> Aim of the exercise
If a line in the entries contains the word "agent", list it.

> Source data
== Segment start ==

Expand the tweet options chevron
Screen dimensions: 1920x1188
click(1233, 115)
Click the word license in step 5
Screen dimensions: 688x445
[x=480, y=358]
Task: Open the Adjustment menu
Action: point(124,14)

== Segment end ==
== Segment start ==

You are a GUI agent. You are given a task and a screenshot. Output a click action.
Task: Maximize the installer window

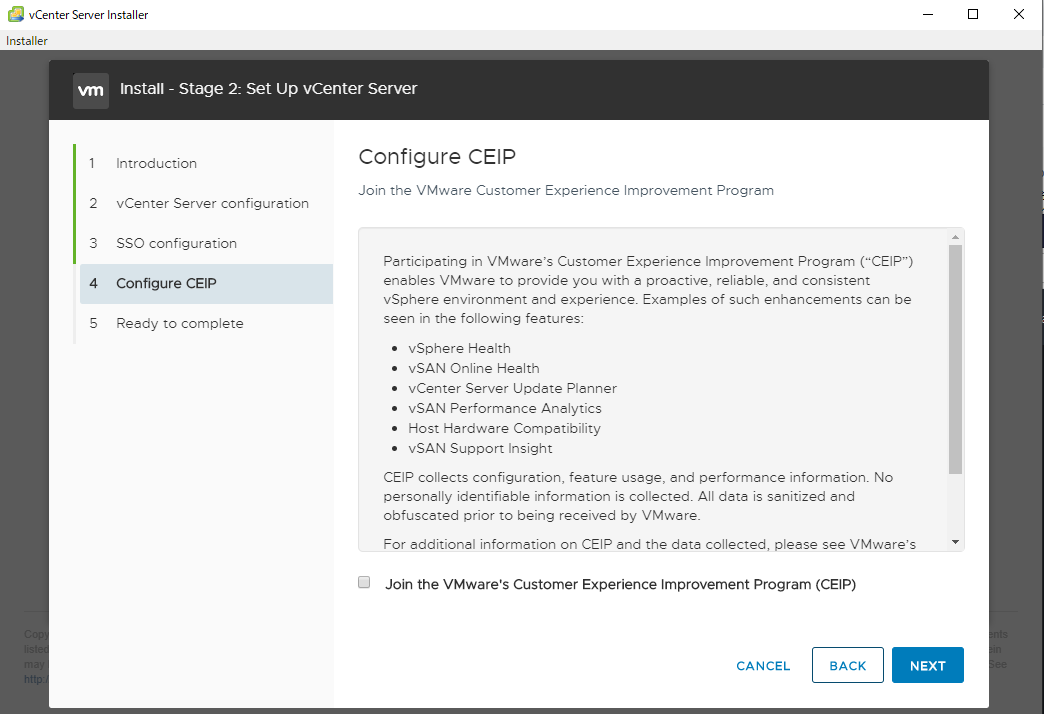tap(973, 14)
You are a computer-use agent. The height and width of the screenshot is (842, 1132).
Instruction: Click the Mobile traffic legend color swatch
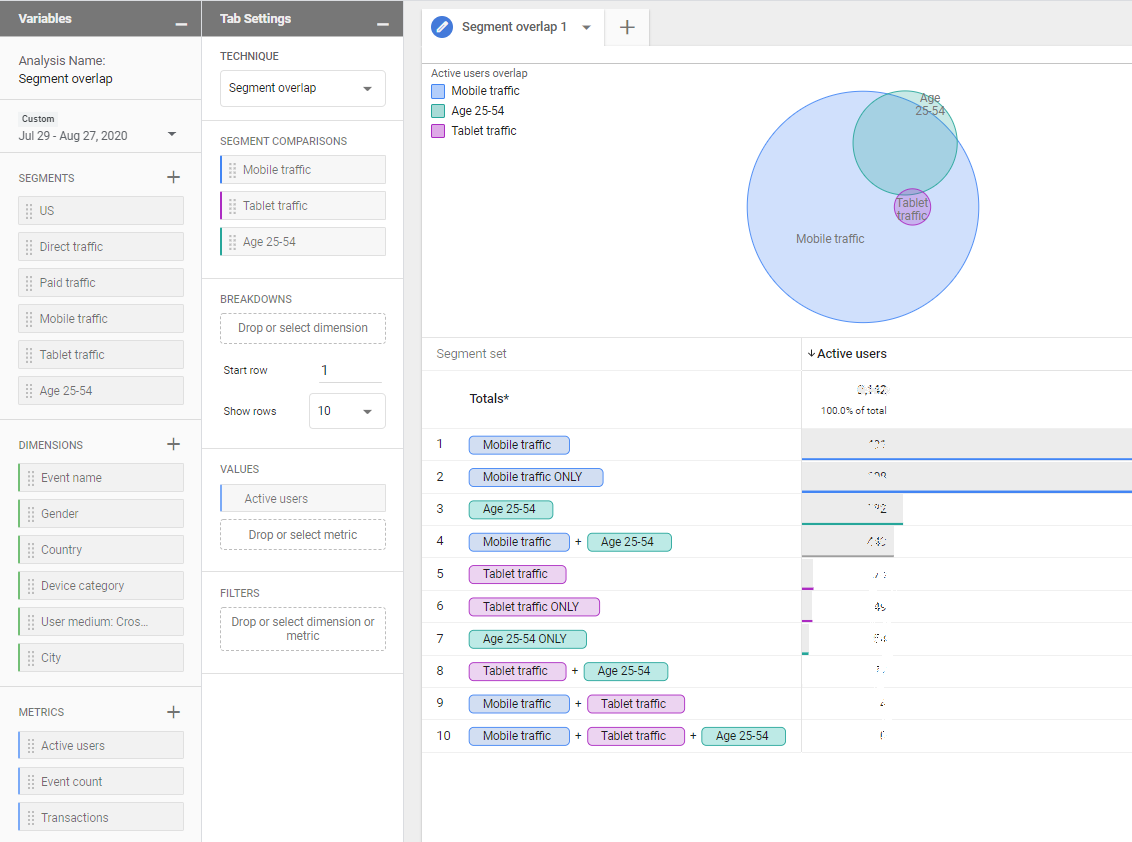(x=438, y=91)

== Segment end ==

> Exercise answer
You are a GUI agent. You are given a task and a screenshot. Output a click action.
You are a computer-use agent. The height and width of the screenshot is (842, 1132).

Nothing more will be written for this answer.